GroupTask

This week I learned together with Mayra as a team a lot about embedded programming and the microcontrollers we use in the design of our boards. You can visit our group research on Mayra's page.

Learning basic concepts

Embedded programming, is basically writing the “brains”🧠 of electronic devices that we use every day. It involves programming microcontrollers or small chips (which are like mini-computers) to do specific tasks. For example, when you use a microwave, a remote control, or even a smart watch, there is an embedded program behind it that tells the hardware what to do and how to react to buttons, sensors, or whatever you command it to do.

The practical thing about this is that you don't need a complete computer to make these things work. Just the programmed chip, which is specifically designed to accomplish these tasks. And yes, you generally use a language like C or C++ to write these programs, because they are super efficient and compact, which is just what you need in small systems.

Embedded Programming is what makes electronic devices “think” and respond the way we want them to.

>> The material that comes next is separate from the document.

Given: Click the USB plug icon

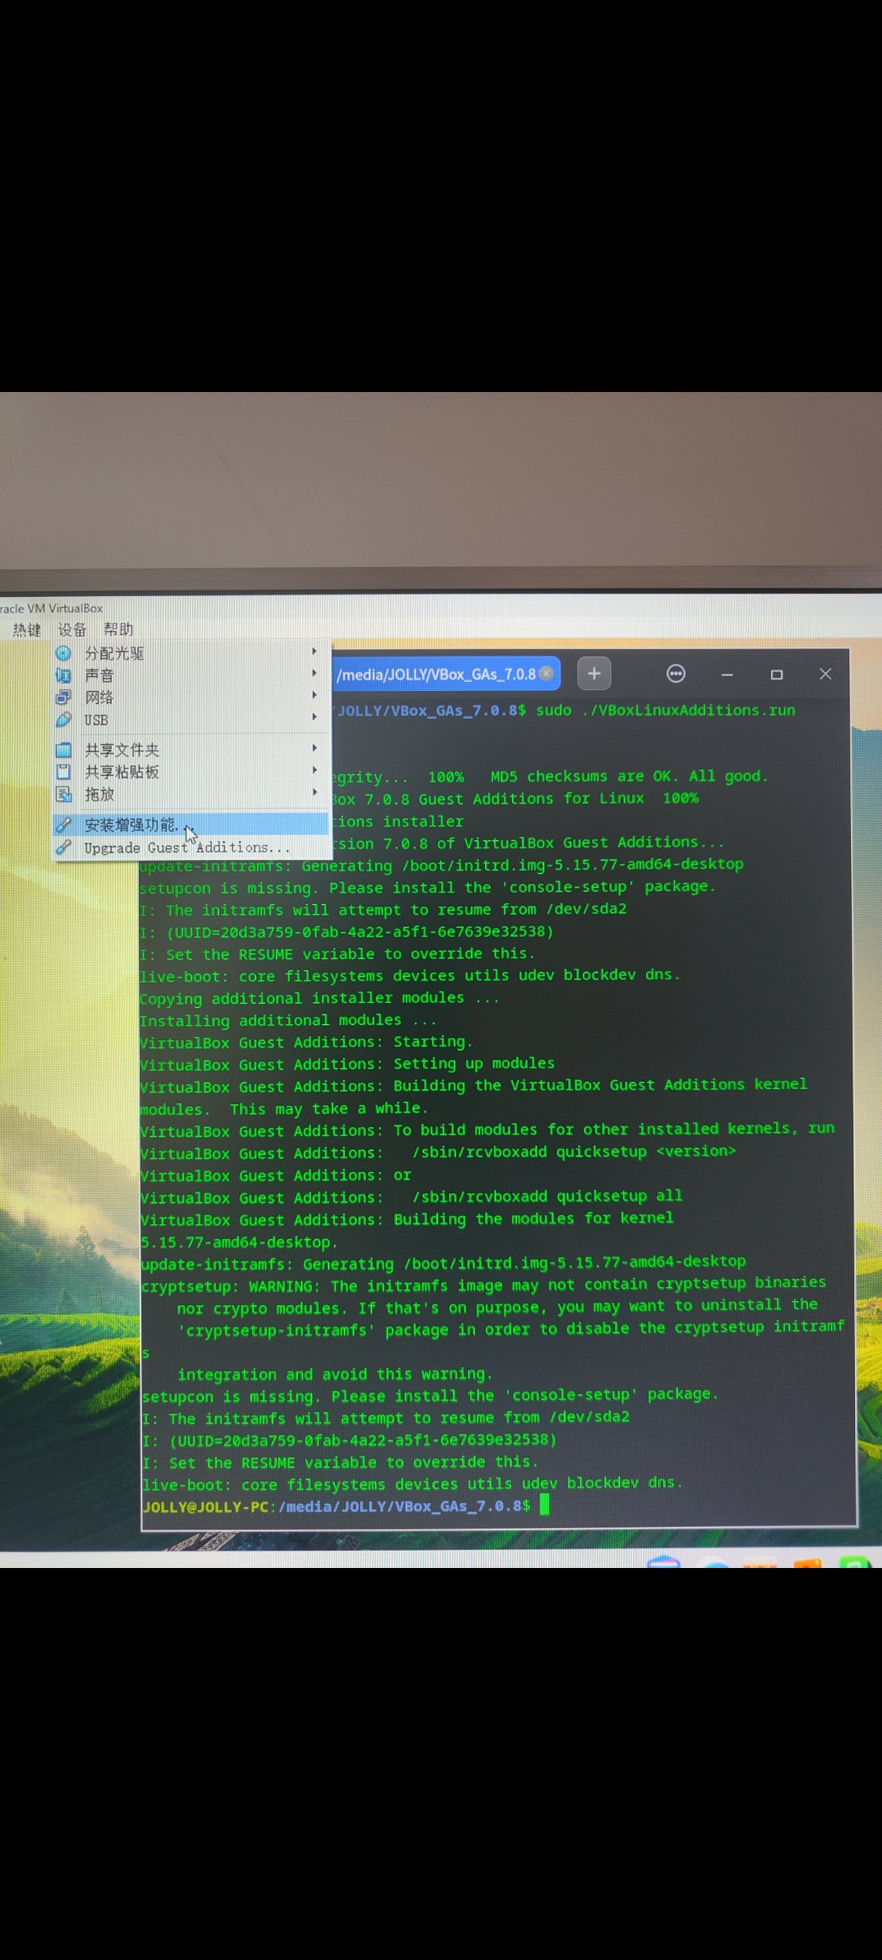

It's like bringing machines to life!⚙🖤⚙

The Microcontrollers

A microcontroller is like the “brain” of an electronic device. It is a chip that has everything needed to perform specific tasks: a processor (which does the calculations and makes decisions), memory (to store data and programs), and ports to communicate with the outside world (such as sensors, motors, LEDs, etc.).

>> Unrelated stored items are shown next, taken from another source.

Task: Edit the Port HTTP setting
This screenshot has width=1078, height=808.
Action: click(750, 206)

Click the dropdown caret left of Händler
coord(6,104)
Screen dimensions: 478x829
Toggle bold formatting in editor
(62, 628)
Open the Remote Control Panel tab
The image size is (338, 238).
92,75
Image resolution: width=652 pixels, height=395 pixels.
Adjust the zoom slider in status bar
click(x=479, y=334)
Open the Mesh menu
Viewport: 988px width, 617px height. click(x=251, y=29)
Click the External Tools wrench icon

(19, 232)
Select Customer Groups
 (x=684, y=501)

Unlike a computer, which can do a lot of different things, a microcontroller is designed for very specific tasks. For example, controlling the lights of a traffic light, moving the motor of a robot, or reading the temperature of a sensor and displaying it on a screen. All this with a single program that you load into it. They are also super small, inexpensive and efficient, making them perfect for use in almost anything from home appliances to toys to electronics projects. Some famous microcontroller names are the Arduino like ATmega, ATtiny, RP2040 or the PIC family of chips.

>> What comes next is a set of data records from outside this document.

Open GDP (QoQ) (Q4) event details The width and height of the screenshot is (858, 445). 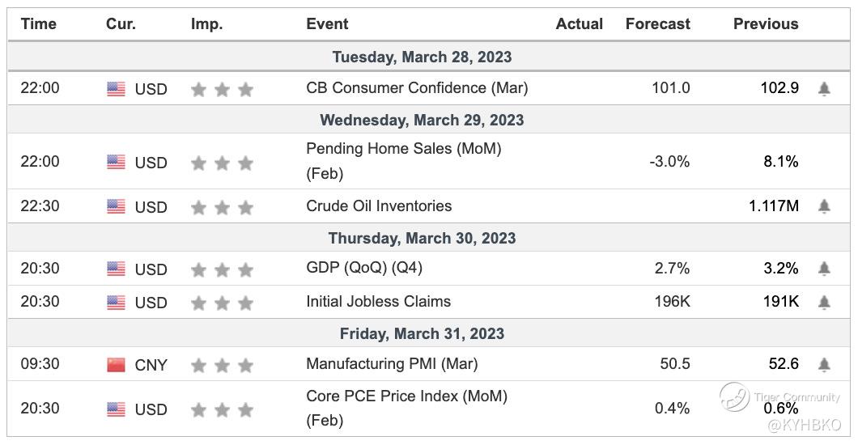[364, 268]
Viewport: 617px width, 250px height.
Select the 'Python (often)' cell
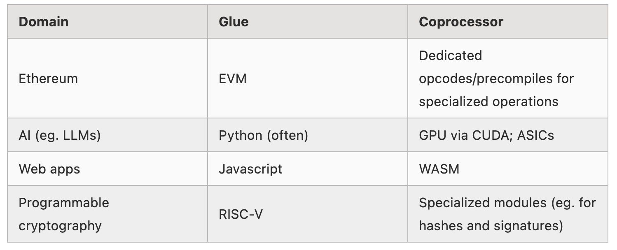click(x=263, y=135)
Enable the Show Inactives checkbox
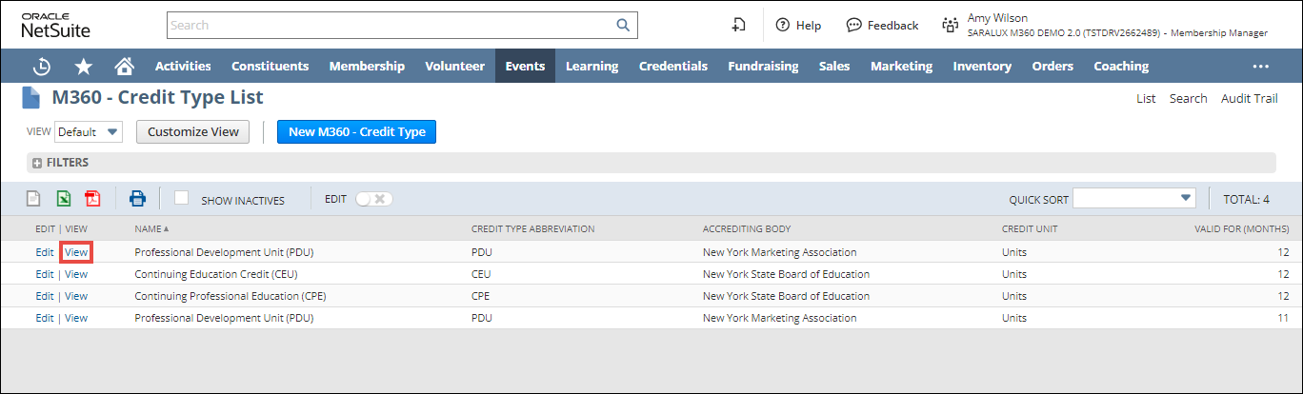 pyautogui.click(x=181, y=197)
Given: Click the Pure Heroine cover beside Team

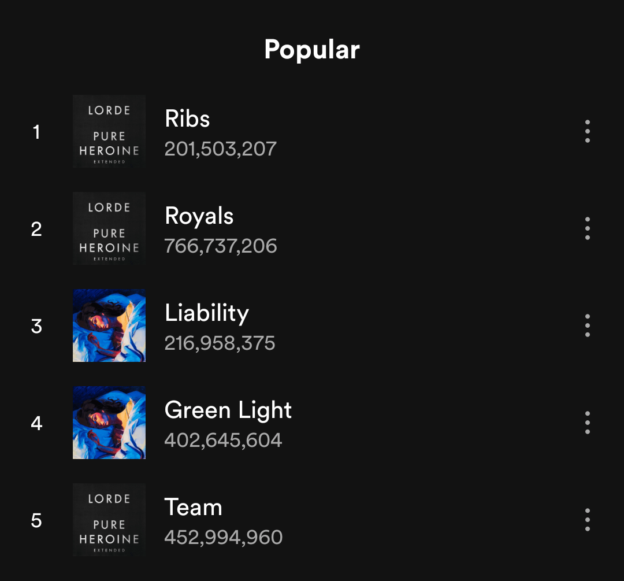Looking at the screenshot, I should click(109, 520).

Both, Mayra and I designed the first boards with a microcontroller ATtiny85 and then we design other boards with the microcontroller ATtiny1614.

ATtiny 85

The ATtiny 85, in its SMD (surface mount) version, is the “minimalist champion”.🏅 It is the makers' favorite for ultra-compact and cost-effective projects. Here's what it offers:

• Processor:It also has an 8-bit AVR core, perfect for basic tasks.
• Memory: 8 KB of Flash, 512 bytes of SRAM, and 512 bytes of EEPROM. Yes, less than the 1614, but enough for small projects.
• I/O: Only 5 GPIO pins, but with a lot of versatility: PWM, digital inputs/outputs and ADC.
• Speed: Up to 20 MHz (yes, just as fast as the 1614).
• Modern extras: Support for SPI and I²C communication, although somewhat more limited compared to the 1614.
• Voltage: It operates between 2.7V and 5.5V.
• Size: Super small and practical for projects where space is limited.

The ATtiny 85 SMD is ideal for minimalist projects: from wearables to small IoT devices or experimental gadgets. It is inexpensive, easy to use and reliable.

ATtiny 1614

The ATtiny 1614 is like the “big brother” within the ATtiny family. This microcontroller comes with more power and features that make it ideal for projects that need a little more capability without complicating your life. Here's what makes it special✨:

• Processor: It has an 8-bit AVR core, perfect for simple but effective tasks.
• Memory: 16 KB of Flash (where you store the program), 2 KB of SRAM (for temporary data), and 256 bytes of EEPROM (data that you want to survive when you turn off the device).
• I/O: 14 GPIO pins, with various functions such as PWM, digital inputs/outputs and ADC (analog to digital conversion).
• Speed: Up to 20 MHz, so it is not slow at all.
• Modern extras: UART, SPI and I²C communication. In addition, it has an RTC (real time clock) timer and an analog comparator.
• Voltage:Operates between 1.8V and 5.5V, making it compatible with almost any common power supply.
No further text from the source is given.